* Short task: Copy each of the following rows word for word, leaving out the pictures.

►

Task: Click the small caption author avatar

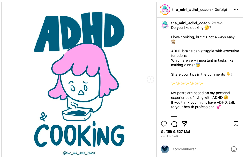Action: [x=165, y=25]
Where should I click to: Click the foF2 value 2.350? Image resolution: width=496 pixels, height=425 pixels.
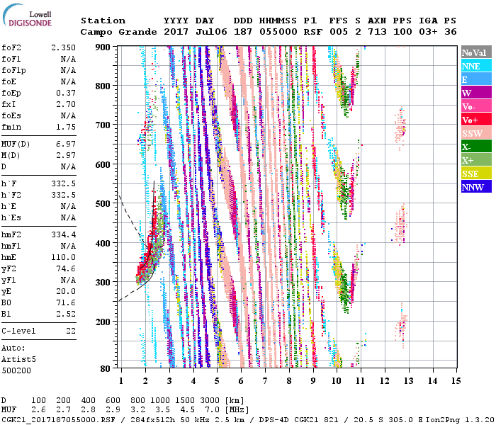62,47
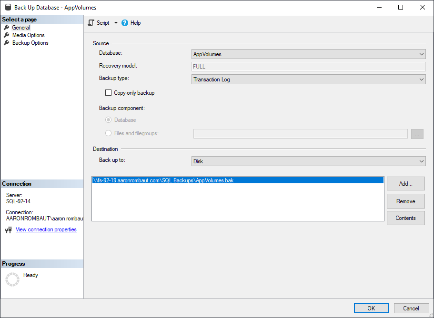Switch to the Media Options page
434x318 pixels.
tap(28, 35)
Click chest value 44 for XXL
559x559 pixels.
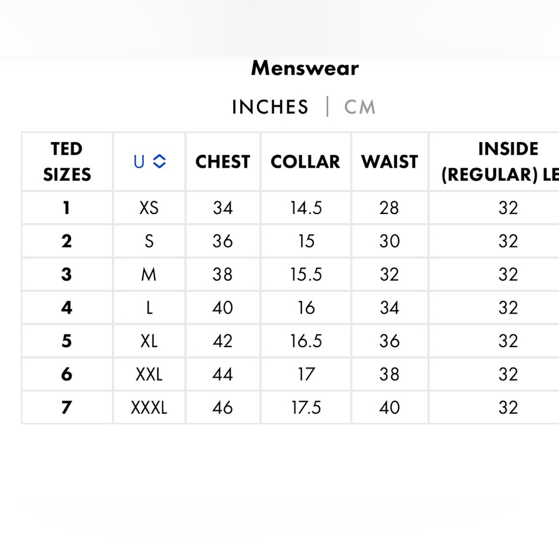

◄

* Finished task:
Task: Click the small caption author avatar

Action: [x=165, y=25]
Where should I click to: Click the foF2 value 2.350? Image resolution: width=496 pixels, height=425 pixels.
62,47
Switch to the Media Options page
434x318 pixels.
tap(28, 35)
Click chest value 44 for XXL
559x559 pixels.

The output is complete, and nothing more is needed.